JOMBANG, TelusuR.id – Panitia lokal Muktamar ke-35 Nahdlatul Ulama (NU) resmi meluncurkan 100 unit mobil operasional untuk menunjang kelancaran mobilitas para peserta.
Kendaraan roda empat tersebut secara khusus disiapkan sebagai armada antar-jemput bagi para muktamirin dari berbagai titik kedatangan strategis.
Layanan transportasi ini akan memfasilitasi pergerakan peserta menuju lokasi utama muktamar yang dipusatkan di Pondok Pesantren Bahrul Ulum (PPBU) Tambakberas, Jombang, pada 27 hingga 31 Agustus 2026 mendatang.
Salah satu rute utama armada operasional ini adalah menjemput para kiai dan peserta muktamar dari Bandara Internasional Juanda menuju area pesantren.
Selain dari bandara, panitia juga secara khusus menyiagakan armada di Stasiun Jombang guna mengakomodasi muktamirin yang memilih menggunakan moda transportasi kereta api.
Secara geografis, jarak tempuh dari Bandara Internasional Juanda menuju lokasi pusat perhelatan muktamar terbentang sejauh 72 kilometer.
Rentang jarak tersebut terbilang aksesibel, karena dapat ditempuh hanya dalam waktu sekitar satu jam perjalanan melalui akses jalan tol.
Sementara itu, bagi muktamirin yang tiba melalui jalur darat bebas hambatan, jarak tempuh dari pintu keluar Tol Jombang menuju kawasan Tambakberas sangatlah dekat, yakni hanya memakan waktu 10 menit perjalanan.
“Sebanyak 100 unit kendaraan roda empat ini untuk antar-jemput muktamirin,” ujar Ketua Panitia Lokal sekaligus Ketua Yayasan PPBU, KH Abd Rozaq Sholeh atau yang akrab disapa Gus Rozaq, dikutip Telusur.id, Kamis (23/7/2026).
Prosesi peluncuran armada transportasi ini berlangsung khidmat sekaligus meriah di halaman Gedung Serba Guna (GSG) KH Hasbullah Said, PPBU Tambakberas Jombang.
Acara peluncuran tersebut disaksikan oleh sedikitnya 2.000 orang, di mana sebagian besar yang hadir merupakan jajaran panitia lokal yang bersiaga menyukseskan muktamar.
Kegiatan ini turut dihadiri oleh jajaran Panitia Muktamar ke-35 NU, termasuk Sekretaris Jenderal PBNU Saifullah Yusuf (Gus Ipul).
Hadir pula tokoh-tokoh penting pesantren seperti Ketua Majelis Pengasuh PPBU Tambakberas KH Hasib Wahab, serta keluarga besar pendiri NU, KH Abdul Wahab Chasbullah.
Momen peluncuran ditandai dengan aksi Gus Ipul mengibarkan bendera start, disusul pengguntingan tali puluhan balon oleh panitia.
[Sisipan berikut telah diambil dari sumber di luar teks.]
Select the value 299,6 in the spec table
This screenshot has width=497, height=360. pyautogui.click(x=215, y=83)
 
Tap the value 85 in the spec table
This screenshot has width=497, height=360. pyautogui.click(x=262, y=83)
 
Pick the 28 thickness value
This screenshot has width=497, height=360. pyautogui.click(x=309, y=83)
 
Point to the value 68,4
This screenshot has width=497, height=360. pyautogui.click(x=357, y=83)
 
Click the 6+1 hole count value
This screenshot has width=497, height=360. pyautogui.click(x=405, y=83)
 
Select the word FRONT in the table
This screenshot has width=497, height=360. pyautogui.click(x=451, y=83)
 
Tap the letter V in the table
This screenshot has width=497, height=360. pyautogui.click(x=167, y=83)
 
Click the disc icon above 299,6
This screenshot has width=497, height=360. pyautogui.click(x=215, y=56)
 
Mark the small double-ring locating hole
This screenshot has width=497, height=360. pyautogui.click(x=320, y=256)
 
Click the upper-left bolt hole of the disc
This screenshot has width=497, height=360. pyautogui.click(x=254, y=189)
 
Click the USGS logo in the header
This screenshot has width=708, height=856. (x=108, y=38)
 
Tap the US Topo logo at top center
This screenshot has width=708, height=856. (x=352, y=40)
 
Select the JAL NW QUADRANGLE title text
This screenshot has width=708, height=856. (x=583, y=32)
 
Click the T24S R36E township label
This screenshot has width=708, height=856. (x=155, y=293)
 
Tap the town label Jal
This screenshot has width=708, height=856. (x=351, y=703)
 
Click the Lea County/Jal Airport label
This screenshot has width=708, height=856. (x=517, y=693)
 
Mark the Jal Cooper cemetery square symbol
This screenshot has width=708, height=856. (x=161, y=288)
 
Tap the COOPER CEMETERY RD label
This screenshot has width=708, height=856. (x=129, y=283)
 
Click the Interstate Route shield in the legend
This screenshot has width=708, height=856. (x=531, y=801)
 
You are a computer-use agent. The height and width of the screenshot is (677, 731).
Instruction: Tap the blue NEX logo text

Begitu balon terbang, deretan mobil putih berlogo resmi Muktamar ke-35 NU bergerak perlahan diiringi tepuk tangan riuh dan kumandang lagu kebangsaan Ya Ahlal Wathon.
Gus Rozaq memaparkan, armada tersebut merupakan hasil kolaborasi panitia lokal (50 unit) dan Ikatan Alumni Pesantren Bahrul Ulum/IKABU (50 unit). “Untuk pengerjaan fisik dan penataan infrastruktur kami targetkan rampung sebelum pembukaan pasar rakyat dan bazar pada 19 Agustus 2026. Hari ini selain apel siaga panitia, kita juga meluncurkan 100 unit mobil operasional muktamar,” pungkasnya.